***** Document segment

The songs represent the music Kaapana grew up listening to in the 1950s and early 1960s — much of it on battery-powered radios in the isolated village of Kalapana. The Hawaiian and hapa haole instrumentals are closest to home — “‘Opihi Moemoe” and “Ei Nei,” to name two. He works his instrumental magic with equal skill on haole (non-Hawaiian) melodies such as “Honeysuckle Rose” and “Yellow Bird,” the former a 1929 Fats Waller composition, the latter the English version of a 19th-century Haitian song.
Most entertaining for its sheer whimsy is “Elephant Walk,” Kaapana’s version of Henry Mancini’s Grammy-Award winning composition “Baby Elephant Walk,” from the 1961 movie “Hatari!” Mancini’s music is several worlds away from isolated Kalapana, but Kaapana makes the melody his own.
Visit ledkaapana.com.
“Loli‘ana”
John Keawe
(Homestead Productions)
Big Island slack-key guitarist John Keawe gained statewide attention in 1978 when Keawe’s Homestead Gang won a spot on Ron Jacobs’ “Homegrown III” album with a song titled “Kaauhuhu Homestead.” As a solo artist, Keawe is a multi-Hoku Award winner and a two-time recipient of the Hawai‘i Academy of Recording Arts’ Ki Ho‘alu Award. He recorded this collection of songs — he translates the title as “change, variation, evolving” — with two other Big Island residents who have similar credentials: Charles Recaido plays bass, rhythm guitar and assorted percussion and rhythm instruments; Sonny Lim plays steel guitar, rhythm guitar and bass.

**********
***** Available records

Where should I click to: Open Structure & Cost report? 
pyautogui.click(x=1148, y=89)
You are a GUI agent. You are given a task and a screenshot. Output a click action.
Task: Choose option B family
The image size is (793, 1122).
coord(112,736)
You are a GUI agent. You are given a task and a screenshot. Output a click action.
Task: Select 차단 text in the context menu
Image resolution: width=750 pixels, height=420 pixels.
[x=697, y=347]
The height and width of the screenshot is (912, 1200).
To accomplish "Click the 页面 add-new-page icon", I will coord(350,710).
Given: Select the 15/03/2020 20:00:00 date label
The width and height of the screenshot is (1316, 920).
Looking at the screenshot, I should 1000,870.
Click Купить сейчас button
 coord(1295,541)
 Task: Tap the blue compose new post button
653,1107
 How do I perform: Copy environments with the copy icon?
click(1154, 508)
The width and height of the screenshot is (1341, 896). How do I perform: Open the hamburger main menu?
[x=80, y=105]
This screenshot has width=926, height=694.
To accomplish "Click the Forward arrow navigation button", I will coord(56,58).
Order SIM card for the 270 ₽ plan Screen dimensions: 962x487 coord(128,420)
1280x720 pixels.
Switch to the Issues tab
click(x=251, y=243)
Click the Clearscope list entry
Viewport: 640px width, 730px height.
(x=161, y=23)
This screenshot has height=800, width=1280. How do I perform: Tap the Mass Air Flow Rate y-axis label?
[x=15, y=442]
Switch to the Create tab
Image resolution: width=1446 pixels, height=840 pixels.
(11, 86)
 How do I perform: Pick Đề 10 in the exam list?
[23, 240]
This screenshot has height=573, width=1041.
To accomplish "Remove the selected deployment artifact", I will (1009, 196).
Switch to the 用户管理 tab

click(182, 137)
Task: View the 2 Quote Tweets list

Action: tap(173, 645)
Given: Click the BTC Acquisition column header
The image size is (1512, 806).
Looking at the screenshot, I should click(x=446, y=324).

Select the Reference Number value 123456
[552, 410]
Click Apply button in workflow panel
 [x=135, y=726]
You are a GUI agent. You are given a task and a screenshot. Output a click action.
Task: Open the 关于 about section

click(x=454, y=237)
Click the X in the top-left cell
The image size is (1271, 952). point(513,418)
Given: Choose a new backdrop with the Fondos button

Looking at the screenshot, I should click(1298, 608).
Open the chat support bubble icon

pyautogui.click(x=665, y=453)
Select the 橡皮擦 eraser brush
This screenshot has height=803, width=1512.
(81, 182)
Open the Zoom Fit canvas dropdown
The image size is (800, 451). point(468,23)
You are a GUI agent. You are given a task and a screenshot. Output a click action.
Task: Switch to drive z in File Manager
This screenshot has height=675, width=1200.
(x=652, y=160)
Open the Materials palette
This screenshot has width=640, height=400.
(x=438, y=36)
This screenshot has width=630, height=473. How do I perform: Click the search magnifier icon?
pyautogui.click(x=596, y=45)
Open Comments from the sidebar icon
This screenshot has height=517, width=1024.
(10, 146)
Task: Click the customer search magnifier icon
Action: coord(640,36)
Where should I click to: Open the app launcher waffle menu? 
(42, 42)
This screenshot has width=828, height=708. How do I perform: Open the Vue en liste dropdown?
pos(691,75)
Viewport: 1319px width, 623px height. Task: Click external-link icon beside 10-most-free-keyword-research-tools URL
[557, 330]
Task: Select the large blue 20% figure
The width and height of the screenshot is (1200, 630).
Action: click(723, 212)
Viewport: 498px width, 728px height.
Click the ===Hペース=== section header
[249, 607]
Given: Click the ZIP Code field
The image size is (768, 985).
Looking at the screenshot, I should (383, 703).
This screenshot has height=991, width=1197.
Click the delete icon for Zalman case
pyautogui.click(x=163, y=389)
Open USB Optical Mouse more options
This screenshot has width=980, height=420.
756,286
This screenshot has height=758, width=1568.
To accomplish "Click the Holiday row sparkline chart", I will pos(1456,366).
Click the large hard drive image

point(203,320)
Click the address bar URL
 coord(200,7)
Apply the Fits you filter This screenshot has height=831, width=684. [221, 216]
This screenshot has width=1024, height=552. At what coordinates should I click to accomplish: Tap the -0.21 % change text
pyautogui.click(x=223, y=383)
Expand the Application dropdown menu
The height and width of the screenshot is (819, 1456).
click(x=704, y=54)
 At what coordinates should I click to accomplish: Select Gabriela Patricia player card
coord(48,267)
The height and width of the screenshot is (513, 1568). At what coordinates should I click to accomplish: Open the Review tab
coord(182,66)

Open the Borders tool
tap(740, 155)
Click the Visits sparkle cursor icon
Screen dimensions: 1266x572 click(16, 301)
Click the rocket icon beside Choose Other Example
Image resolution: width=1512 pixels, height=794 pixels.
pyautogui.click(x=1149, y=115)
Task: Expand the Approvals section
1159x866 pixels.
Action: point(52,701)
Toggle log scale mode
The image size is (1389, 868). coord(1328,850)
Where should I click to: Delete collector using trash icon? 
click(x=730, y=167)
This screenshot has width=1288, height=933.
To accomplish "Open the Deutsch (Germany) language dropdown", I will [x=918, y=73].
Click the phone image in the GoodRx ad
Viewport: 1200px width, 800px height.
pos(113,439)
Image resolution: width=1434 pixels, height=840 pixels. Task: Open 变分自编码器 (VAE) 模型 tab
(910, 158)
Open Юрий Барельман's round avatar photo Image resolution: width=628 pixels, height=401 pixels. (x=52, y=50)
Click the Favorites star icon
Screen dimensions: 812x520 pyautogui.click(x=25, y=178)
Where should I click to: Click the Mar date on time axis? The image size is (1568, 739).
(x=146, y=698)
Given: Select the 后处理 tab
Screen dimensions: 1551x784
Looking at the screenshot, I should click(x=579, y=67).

**********

## Stated problem 1
Answer these from the music review:
(a) In what year did Fats Waller compose "Honeysuckle Rose"?
(b) From which 1961 movie does "Baby Elephant Walk" come?
(c) Which instruments does Sonny Lim play on "Loli'ana"?
## Stated problem 2
Please extract every line of the records that contains the string "Apply", with letter case counting.
The music review and the records are unrelated material.

## Expected answer 1
(a) 1929
(b) "Hatari!"
(c) Steel guitar, rhythm guitar and bass

## Expected answer 2
Click Apply button in workflow panel
Apply the Fits you filter This screenshot has height=831, width=684. [221, 216]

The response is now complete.